| Do this |
Lay out every line of the records below as a numbered list, leaving out blank lines and the pictures.

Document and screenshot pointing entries
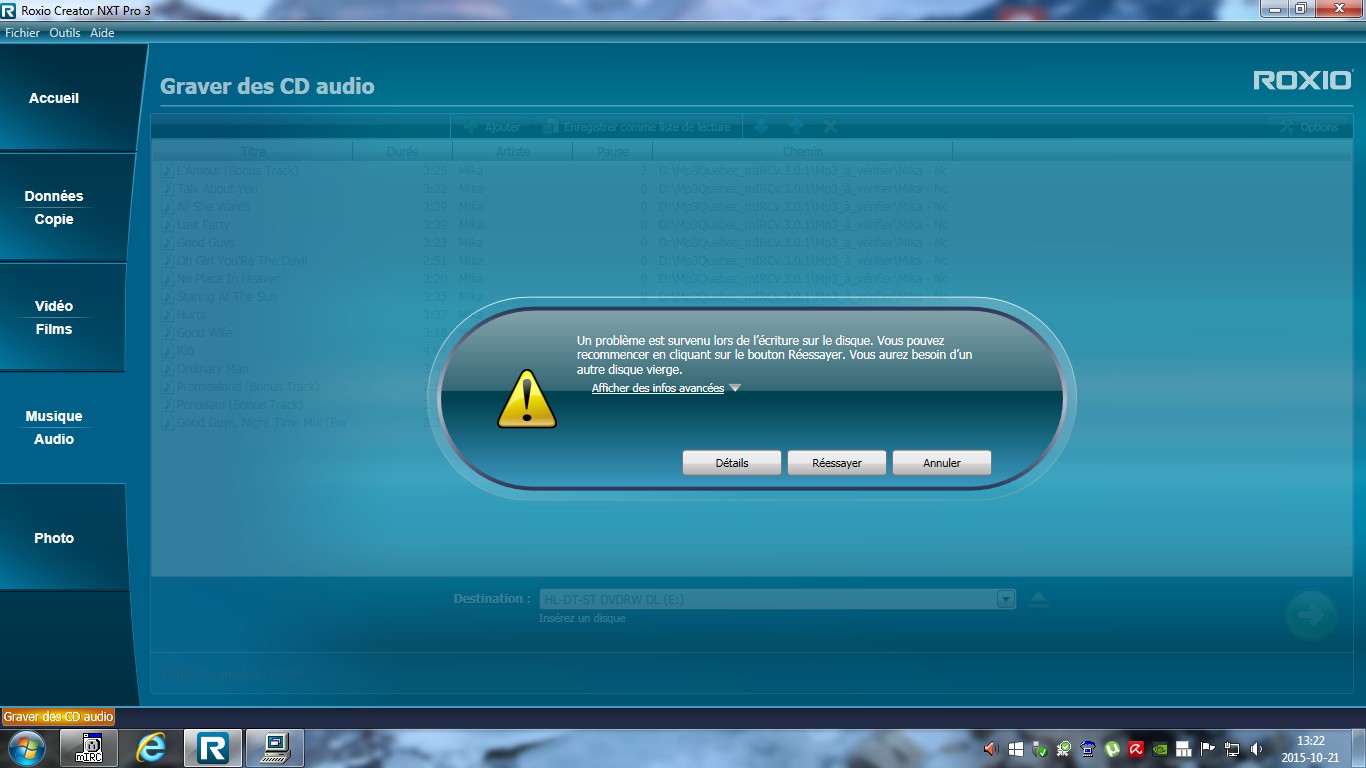Open error Détails in the dialog
The width and height of the screenshot is (1366, 768).
731,463
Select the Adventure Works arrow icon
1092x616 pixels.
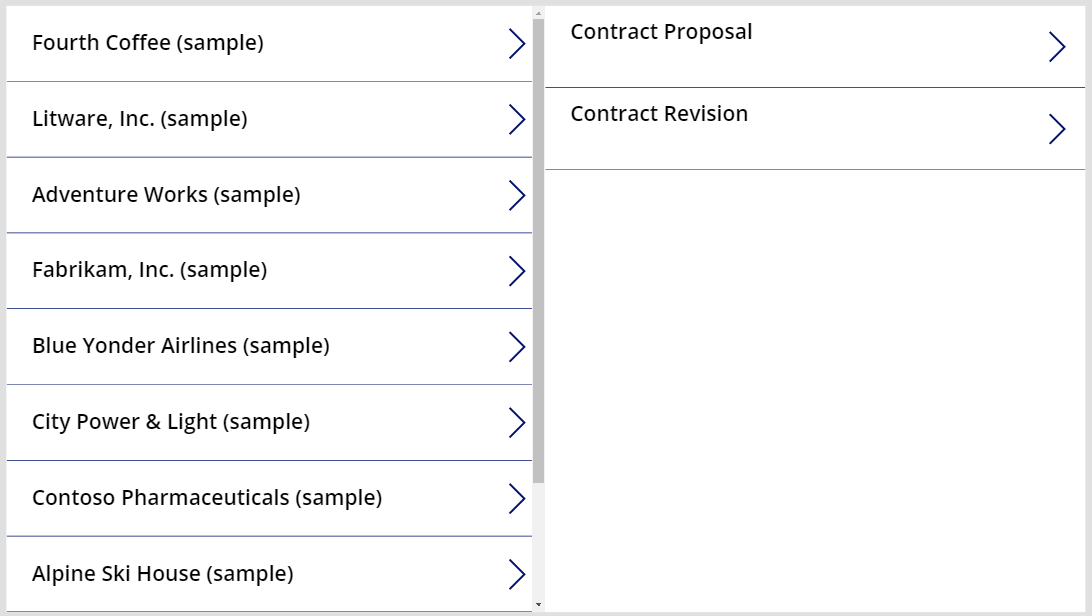(x=517, y=196)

| Output |
1. Open error Détails in the dialog
2. The width and height of the screenshot is (1366, 768).
3. 731,463
4. Select the Adventure Works arrow icon
5. 1092x616 pixels.
6. (x=517, y=196)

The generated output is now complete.